SOURCE EXCERPT:
════════════════════
A Lap Around SQL Server 2019 Big Data Cluster: Architecture

Posted by nielsb on Monday, December 21, 2020

This post is the second in series about SQL Server 2019 Big Data Cluster based on a presentation I do: A Lap Around SQL Server 2019 Big Data Cluster.

In the first post A Lap Around SQL Server 2019 Big Data Cluster: Background & Technology we looked at - as the title implies - the background of SQL Server 2019 Big Data Cluster, (BDC), and the technology behind it.

In this post, we look at the architecture and components of a BDC.

Before we dive into the architecture, let’s refresh our memories around what we covered in the previous post.

Recap

We are getting more and more data, and the data comes in all types and sizes. We need a system to be able to manage, integrate, and analyze all this data. That’s where SQL Server comes into the picture.

SQL Server has continuously evolved from its very humble beginnings based on Ashton Tate/Sybase code-base to where it is now:

  • SQL Server in Linux.
  • SQL Server in Containers.
  • SQL Server on Kubernetes.

With all the capabilities now in SQL Server, it is the ideal platform to handle big data.

The SQL Server itself is not enough to achieve what we want, so in addition to SQL Server a BDC includes quite a few open-source technologies:

  • Apache Spark
  • Hadoop File System (HDFS)
  • Influx DB
  • Graphana
  • Kibana
  • Elasticsearch
  • more …

Oh, and a BDC is not only one SQL server, but quite a few instances. The SQL Server instances are SQL on Linux containers, and the whole BDC are deployed to and runs on Kubernetes (k8s).

We spoke a bit about k8s, and what constitutes a k8s cluster, (nodes, pods, etc.). In the post we tried to illustrate a k8s cluster like so:

Figure 1: Kubernetes

In Figure 1 we see some of the parts of a two-node Kubernetes cluster, with a Master node. Later in this post, we talk some more about the Master node, and the role it plays.

In the post, we briefly mentioned how we deploy a BDC, and we said we have essentially two options:

  • Deploy via Python scripts.
  • Deploy using Azure Data Studio.

We looked at how to manage and monitor a BDC, and we spoke about the tools for managing and monitoring:

  • kubectl - used to manage the Kubernetes cluster the BDC is deployed to.
  • azdata - manage the BDC.

In this post, looking at the architecture, we use the tools above, so ensure you have them installed if you want to follow along.

Architecture

How can we figure out what the architecture looks like? Well, in the A Lap Around SQL Server 2019 Big Data Cluster: Background & Technology post, we discussed k8s pods and how we could get information about the pod by executing some kubectl commands.
════════════════════
RECORDS SUPPLIED:
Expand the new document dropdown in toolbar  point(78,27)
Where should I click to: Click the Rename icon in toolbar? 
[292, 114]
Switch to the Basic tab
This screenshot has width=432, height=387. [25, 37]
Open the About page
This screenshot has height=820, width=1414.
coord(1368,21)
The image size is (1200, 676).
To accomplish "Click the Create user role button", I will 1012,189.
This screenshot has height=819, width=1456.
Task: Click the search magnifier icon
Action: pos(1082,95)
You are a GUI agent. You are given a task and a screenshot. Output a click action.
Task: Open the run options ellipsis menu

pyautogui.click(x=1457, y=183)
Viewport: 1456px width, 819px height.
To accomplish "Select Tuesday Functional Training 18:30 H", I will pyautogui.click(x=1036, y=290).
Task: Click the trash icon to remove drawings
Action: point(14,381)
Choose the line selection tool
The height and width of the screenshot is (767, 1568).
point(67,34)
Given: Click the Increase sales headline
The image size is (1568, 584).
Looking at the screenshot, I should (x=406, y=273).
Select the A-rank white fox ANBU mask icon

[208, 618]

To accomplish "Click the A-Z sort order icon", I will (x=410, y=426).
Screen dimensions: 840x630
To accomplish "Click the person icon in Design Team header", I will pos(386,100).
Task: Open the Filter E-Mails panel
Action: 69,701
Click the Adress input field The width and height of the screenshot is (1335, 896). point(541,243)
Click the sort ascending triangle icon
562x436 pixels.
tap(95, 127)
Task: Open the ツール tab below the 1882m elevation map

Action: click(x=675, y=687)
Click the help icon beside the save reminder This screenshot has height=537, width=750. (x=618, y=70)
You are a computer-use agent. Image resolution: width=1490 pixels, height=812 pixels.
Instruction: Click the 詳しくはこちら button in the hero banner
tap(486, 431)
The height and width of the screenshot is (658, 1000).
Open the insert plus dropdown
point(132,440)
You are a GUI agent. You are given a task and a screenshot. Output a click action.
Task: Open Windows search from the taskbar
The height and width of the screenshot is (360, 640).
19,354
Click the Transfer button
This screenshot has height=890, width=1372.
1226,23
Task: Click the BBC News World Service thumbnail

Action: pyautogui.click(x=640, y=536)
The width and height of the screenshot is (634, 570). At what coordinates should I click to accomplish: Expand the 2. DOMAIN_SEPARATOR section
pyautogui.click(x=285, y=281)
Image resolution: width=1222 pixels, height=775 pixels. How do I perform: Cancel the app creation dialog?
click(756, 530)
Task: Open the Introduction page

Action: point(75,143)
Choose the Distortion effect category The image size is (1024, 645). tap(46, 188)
════════════════════
GOAL:
Reproduce, word for word, the stretch of the SQL Server Big Data Cluster post from "In Figure 1" through "manage the BDC.". The records above are unrelated to the SQL Server Big Data Cluster post.

OUTPUT OF THE TASK:
In Figure 1 we see some of the parts of a two-node Kubernetes cluster, with a Master node. Later in this post, we talk some more about the Master node, and the role it plays.

In the post, we briefly mentioned how we deploy a BDC, and we said we have essentially two options:

  • Deploy via Python scripts.
  • Deploy using Azure Data Studio.

We looked at how to manage and monitor a BDC, and we spoke about the tools for managing and monitoring:

  • kubectl - used to manage the Kubernetes cluster the BDC is deployed to.
  • azdata - manage the BDC.